_TRY IT_
Pull every line with the word "element" out of the entries below.
:: DATA SHOWN ::
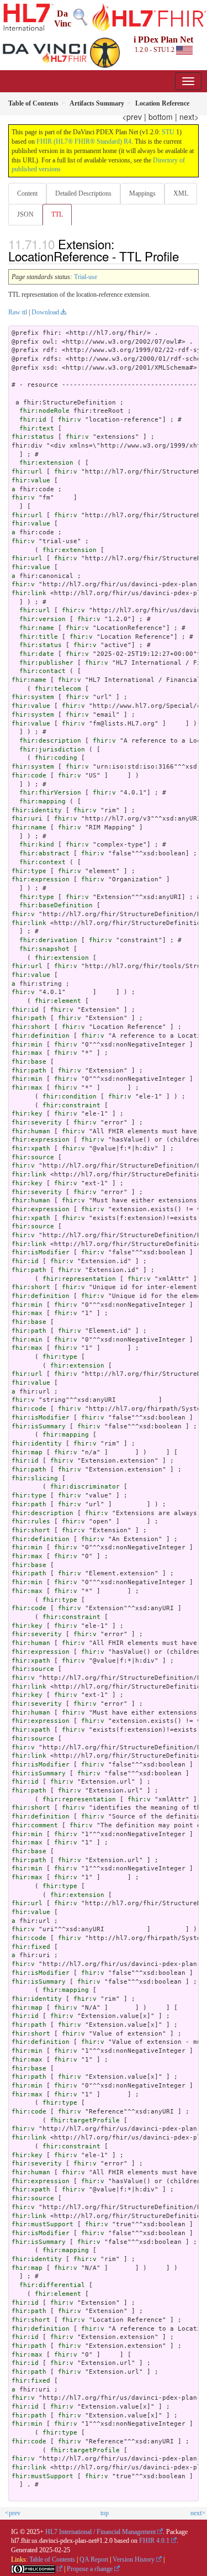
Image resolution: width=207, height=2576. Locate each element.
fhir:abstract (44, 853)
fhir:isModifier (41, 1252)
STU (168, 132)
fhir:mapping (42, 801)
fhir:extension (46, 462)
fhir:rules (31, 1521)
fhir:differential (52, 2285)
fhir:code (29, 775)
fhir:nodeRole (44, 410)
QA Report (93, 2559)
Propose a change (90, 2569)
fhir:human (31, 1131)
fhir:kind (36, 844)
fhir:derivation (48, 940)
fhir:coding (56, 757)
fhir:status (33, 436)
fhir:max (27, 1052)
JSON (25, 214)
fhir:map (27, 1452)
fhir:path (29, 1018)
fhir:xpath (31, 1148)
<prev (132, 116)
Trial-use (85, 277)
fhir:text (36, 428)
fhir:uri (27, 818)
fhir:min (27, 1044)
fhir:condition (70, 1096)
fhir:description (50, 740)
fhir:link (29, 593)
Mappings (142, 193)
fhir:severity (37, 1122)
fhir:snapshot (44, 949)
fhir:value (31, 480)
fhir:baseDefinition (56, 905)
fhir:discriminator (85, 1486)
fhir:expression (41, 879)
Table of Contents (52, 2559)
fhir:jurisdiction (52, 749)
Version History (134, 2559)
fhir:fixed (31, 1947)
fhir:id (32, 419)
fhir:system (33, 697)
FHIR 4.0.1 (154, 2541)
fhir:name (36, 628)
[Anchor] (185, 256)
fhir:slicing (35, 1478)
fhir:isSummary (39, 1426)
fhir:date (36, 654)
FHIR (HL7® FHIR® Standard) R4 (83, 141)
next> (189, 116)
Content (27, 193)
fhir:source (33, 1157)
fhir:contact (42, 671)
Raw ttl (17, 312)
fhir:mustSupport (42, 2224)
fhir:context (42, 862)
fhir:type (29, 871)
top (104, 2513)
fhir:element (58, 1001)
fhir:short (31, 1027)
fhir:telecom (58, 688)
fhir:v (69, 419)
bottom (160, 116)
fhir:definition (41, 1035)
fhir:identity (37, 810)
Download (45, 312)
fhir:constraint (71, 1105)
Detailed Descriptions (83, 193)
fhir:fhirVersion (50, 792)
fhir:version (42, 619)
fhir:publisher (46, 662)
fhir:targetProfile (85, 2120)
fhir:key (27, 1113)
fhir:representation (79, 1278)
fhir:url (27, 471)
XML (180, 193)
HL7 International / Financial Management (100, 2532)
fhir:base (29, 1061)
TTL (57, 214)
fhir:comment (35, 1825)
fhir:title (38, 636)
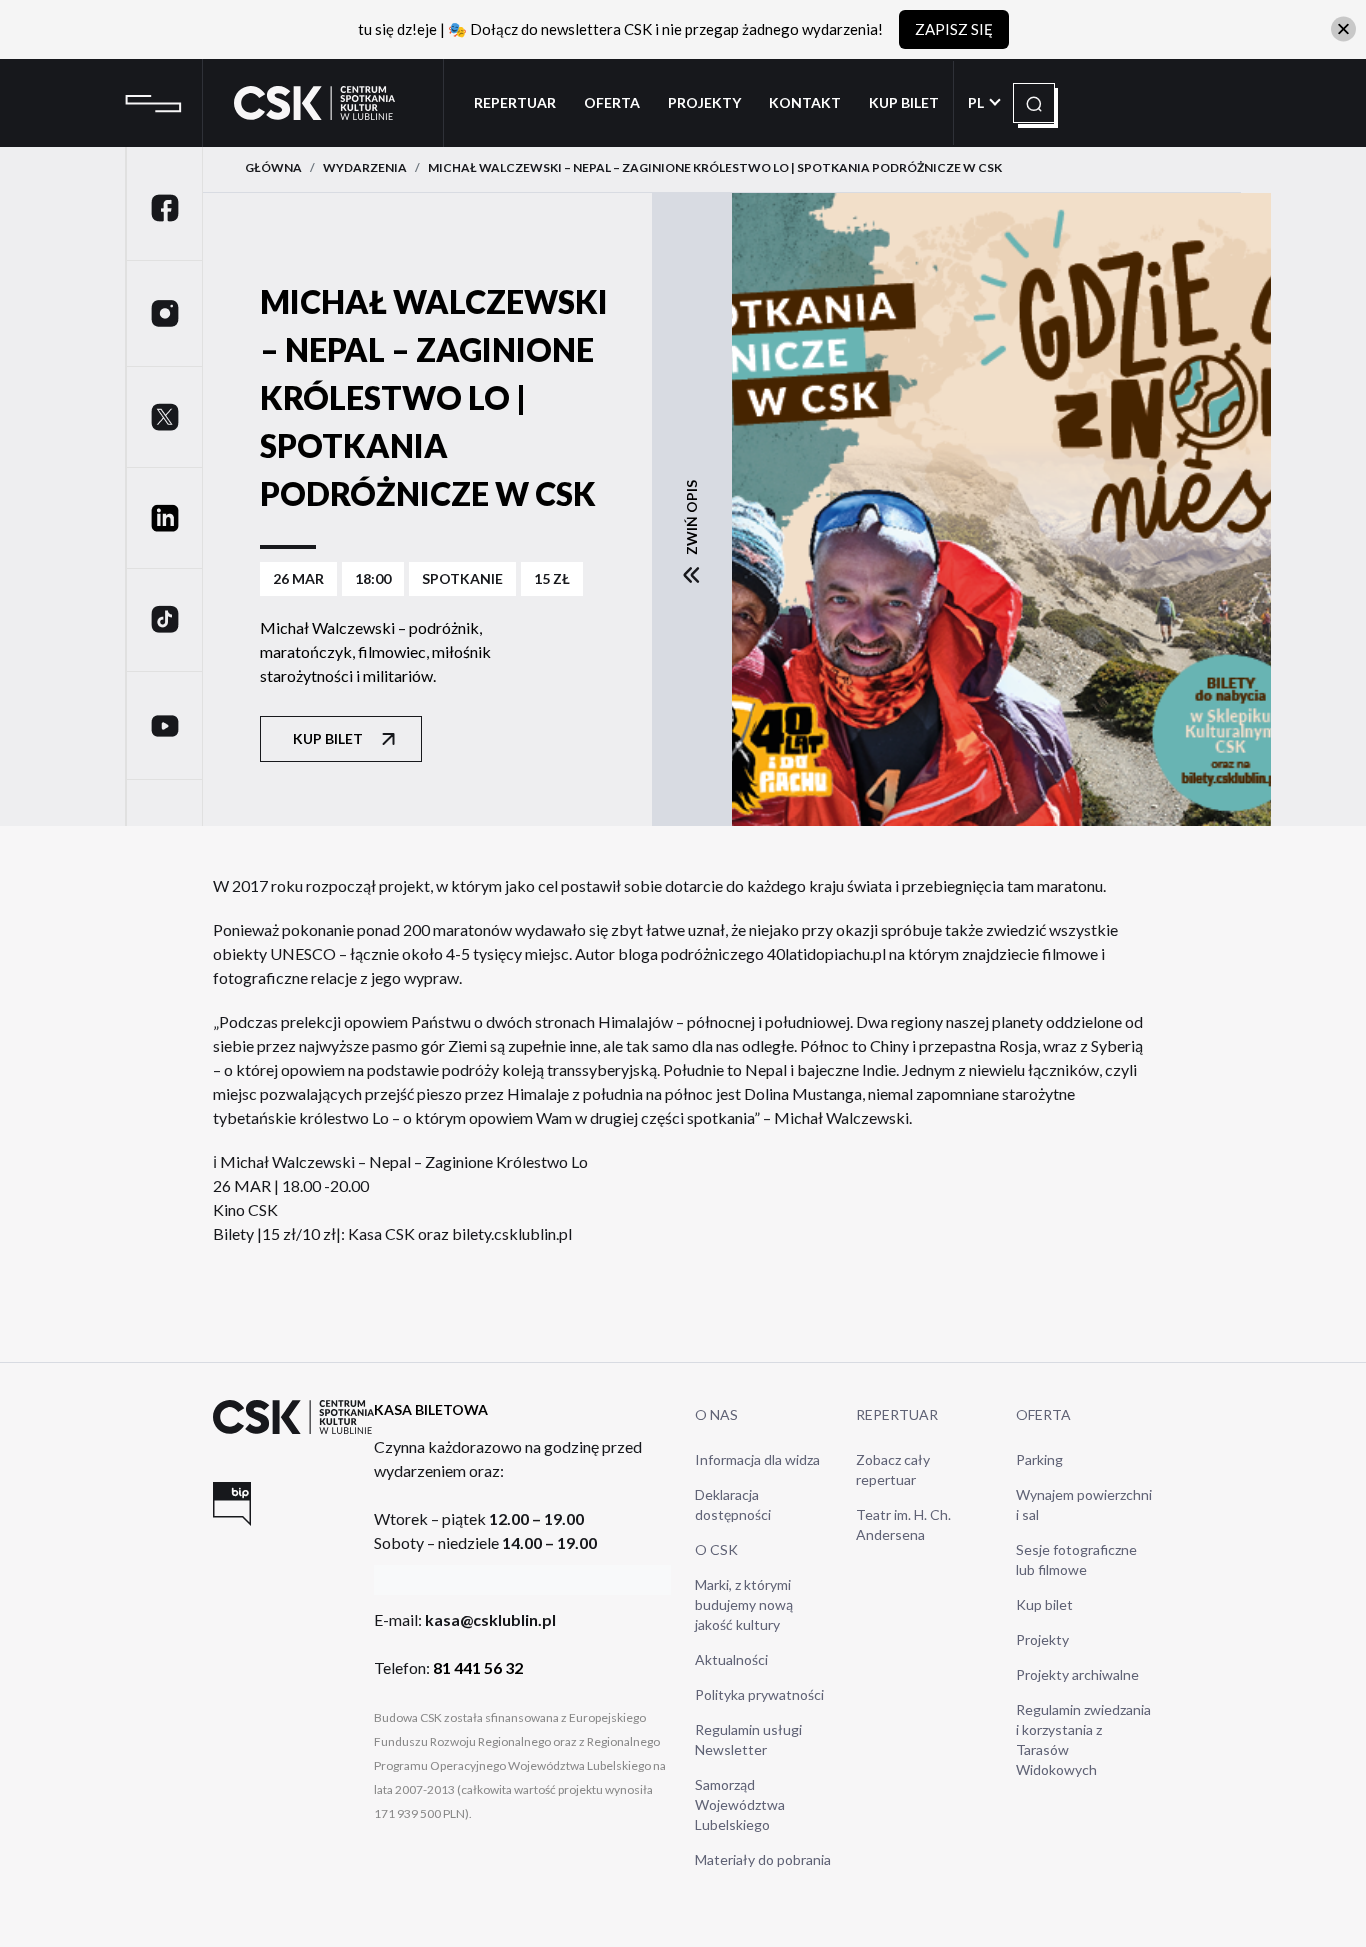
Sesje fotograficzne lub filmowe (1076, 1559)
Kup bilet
:::
_SOLUTION TO THIS EXERCISE_
Image resolution: width=207, height=2576. Locate each element.
fhir:element (58, 1001)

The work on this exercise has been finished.